Il y aurait beaucoup à dire en faveur de cette interprétation,  […] mais elle souffre d’un défaut de recherche sur la façon dont s’exerçait réellement la censure. Que faisaient donc les censeurs, comment concevaient-ils leur tâche et comment leurs activités s’inscrivaient-elles dans l’ordre social et politique ?

Considérons, par exemple, la page de titre d’un livre ordinaire du XVIIIe siècle, Nouveau voyage aux isles de l’Amérique (Paris, 1722). Elle se prolonge à l’envi, davantage comme une quatrième de couverture d’un livre moderne. En fait, sa fonction était semblable, résumer le contenu du livre et en faire la réclame pour quiconque pouvait se piquer de le lire. L’élément manquant, pour le lecteur moderne au moins, est tout aussi frappant : le nom de l’auteur. Il n’y figure tout simplement pas. Non que l’auteur eût cherché à cacher son identité car son nom apparaît dans les pages liminaires. Mais la personne qui devait réellement répondre de l’ouvrage, l’homme à qui en incombait la responsabilité légale et financière, ressort de façon prééminente au bas de la page, avec son adresse : « À Paris, rue S. Jacques, chez Pierre-François Giffart, près la rue des Mathurins, à l’Image de Sainte Thérèse ». Giffart était libraire et, comme beaucoup de ses confrères, il agissait comme « éditeur » (en fait ce terme n’était pas encore entré en usage), achetait les manuscrits des auteurs, s’occupait de leur impression et les vendait comme produits finis dans son échoppe. Depuis 1275, les libraires étaient soumis à l’autorité de l’Université et devaient donc tenir boutique au quartier Latin. Ils se concentraient en particulier rue Saint-Jacques où leurs enseignes en fer forgé (d’où « à l’Image de Sainte Thérèse ») se balançaient au vent comme les branches d’une forêt. La confrérie des imprimeurs et libraires, consacrée à saint Jean l’Évangéliste, se réunissait dans l’église des moines de l’ordre des Trinitaires dans la rue des Mathurins (autre nom des Trinitaires), proche de la Sorbonne dont la faculté de théologie se prononçait souvent sur l’orthodoxie des textes publiés. Ainsi, l’adresse du livre le plaçait au cœur du commerce officiel et, par ailleurs, la formule imprimée au bas de la page mettait en évidence son statut hautement légal : « Avec Approbation & Privilège du Roy ».
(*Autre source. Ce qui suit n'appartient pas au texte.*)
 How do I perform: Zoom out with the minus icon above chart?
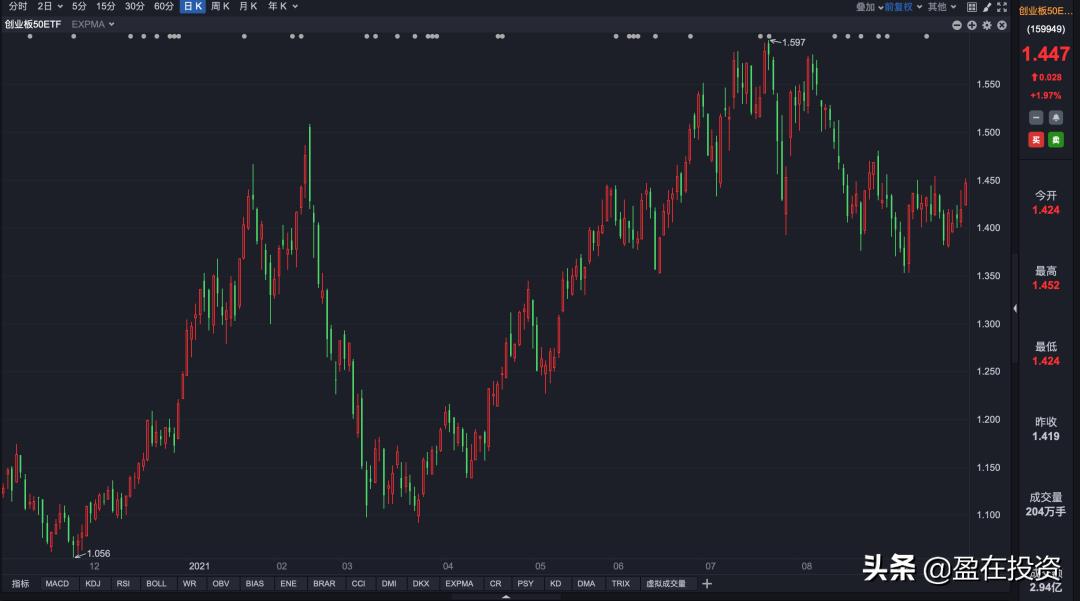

Nous rencontrons ici le phénomène de la censure car ces approbations étaient des sanctions officielles délivrées par les censeurs royaux. Dans ce cas, on en compte quatre, toutes imprimées au début du livre et rédigées par les censeurs qui ont approuvé le manuscrit. Un des censeurs, professeur à la Sorbonne, remarquait dans son approbation : « J’ai eu du plaisir en le lisant. Il y a une infinité de choses très curieuses. » Un autre, professeur de botanique et de médecine, soulignait l’intérêt de ce livre pour les voyageurs, les marchands et les étudiants en histoire naturelle ; et il en louait tout particulièrement le style. Un troisième, théologien, assurait seulement qu’il était d’une bonne lecture. Il n’avait pas pu le refermer, disait-il, parce qu’il inspirait au lecteur « cette douce quoiqu’avide [sic] curiosité qui nous porte à poursuivre ». Est-ce là le langage que l’on attendrait de la part d’un censeur ? Pour paraphraser cette question sous la forme de l’interrogation qu’Erving Goffman, paraît-il, formulait comme point de départ de toute enquête sociologique : « Que se passe-t-il ici ? »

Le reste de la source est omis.